Ask HN: State of offline speech synthesis and software recommendations

3 points by dirtyid ↗ HN
Seems offline text to speech engines have all stopped development around 5 years ago as everyone moved to deep learning solutions with cloud tts, pay per character models.

https://en.wikipedia.org/wiki/Comparison_of_speech_synthesizers#Technical_voice_details

I read that Google will be offlining machine learning tts onto neural cores, but that still leaves desktop market unaddressed - they're doing great work in accessibility in general, but I can't do productie work on a phone/tablet. Wondering if there are any other developments in this area, especially with reference to desktop hardware.

In terms of recommendations: looking for some sort of offline speech engine that can handle multi-lingual seamlessly i.e. English/Chinese.

----

▶ _Required tasks_:
1. In the Ask HN post on offline speech synthesis, which two languages should the wanted offline engine handle seamlessly?
2. Can you copy the Ask HN post on offline speech synthesis word for word, starting at "Ask HN: State" and ending at "seamlessly i.e. English/Chinese."?

----

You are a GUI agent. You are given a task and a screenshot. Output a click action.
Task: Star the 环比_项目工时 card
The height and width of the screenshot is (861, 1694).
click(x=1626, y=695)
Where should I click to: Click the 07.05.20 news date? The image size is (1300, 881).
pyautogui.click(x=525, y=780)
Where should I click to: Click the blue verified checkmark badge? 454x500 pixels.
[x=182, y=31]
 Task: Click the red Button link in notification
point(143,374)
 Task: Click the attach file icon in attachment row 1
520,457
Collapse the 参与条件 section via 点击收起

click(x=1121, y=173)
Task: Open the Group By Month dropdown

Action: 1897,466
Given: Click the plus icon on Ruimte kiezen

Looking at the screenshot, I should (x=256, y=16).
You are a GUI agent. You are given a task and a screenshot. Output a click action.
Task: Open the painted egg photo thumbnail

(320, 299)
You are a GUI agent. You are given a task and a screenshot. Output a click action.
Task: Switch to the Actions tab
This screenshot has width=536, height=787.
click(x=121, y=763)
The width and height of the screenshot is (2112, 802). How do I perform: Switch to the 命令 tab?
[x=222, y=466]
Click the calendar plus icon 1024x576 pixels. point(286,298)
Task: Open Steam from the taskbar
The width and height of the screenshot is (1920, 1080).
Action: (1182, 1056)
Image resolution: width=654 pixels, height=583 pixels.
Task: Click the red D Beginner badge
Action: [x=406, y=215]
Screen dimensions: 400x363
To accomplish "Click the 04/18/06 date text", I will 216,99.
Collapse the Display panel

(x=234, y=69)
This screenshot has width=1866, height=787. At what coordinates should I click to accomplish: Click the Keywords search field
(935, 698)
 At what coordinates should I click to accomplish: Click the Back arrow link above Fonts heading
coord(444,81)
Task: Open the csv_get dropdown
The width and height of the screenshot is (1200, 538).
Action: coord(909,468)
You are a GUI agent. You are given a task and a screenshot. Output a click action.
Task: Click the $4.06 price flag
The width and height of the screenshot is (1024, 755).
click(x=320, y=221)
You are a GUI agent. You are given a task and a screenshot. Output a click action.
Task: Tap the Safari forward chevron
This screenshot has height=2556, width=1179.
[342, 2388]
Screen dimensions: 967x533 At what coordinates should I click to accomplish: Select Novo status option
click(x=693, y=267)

----

▶ _Replies_:
1. English and Chinese.

2.
Ask HN: State of offline speech synthesis and software recommendations

3 points by dirtyid ↗ HN
Seems offline text to speech engines have all stopped development around 5 years ago as everyone moved to deep learning solutions with cloud tts, pay per character models.

https://en.wikipedia.org/wiki/Comparison_of_speech_synthesizers#Technical_voice_details

I read that Google will be offlining machine learning tts onto neural cores, but that still leaves desktop market unaddressed - they're doing great work in accessibility in general, but I can't do productie work on a phone/tablet. Wondering if there are any other developments in this area, especially with reference to desktop hardware.

In terms of recommendations: looking for some sort of offline speech engine that can handle multi-lingual seamlessly i.e. English/Chinese.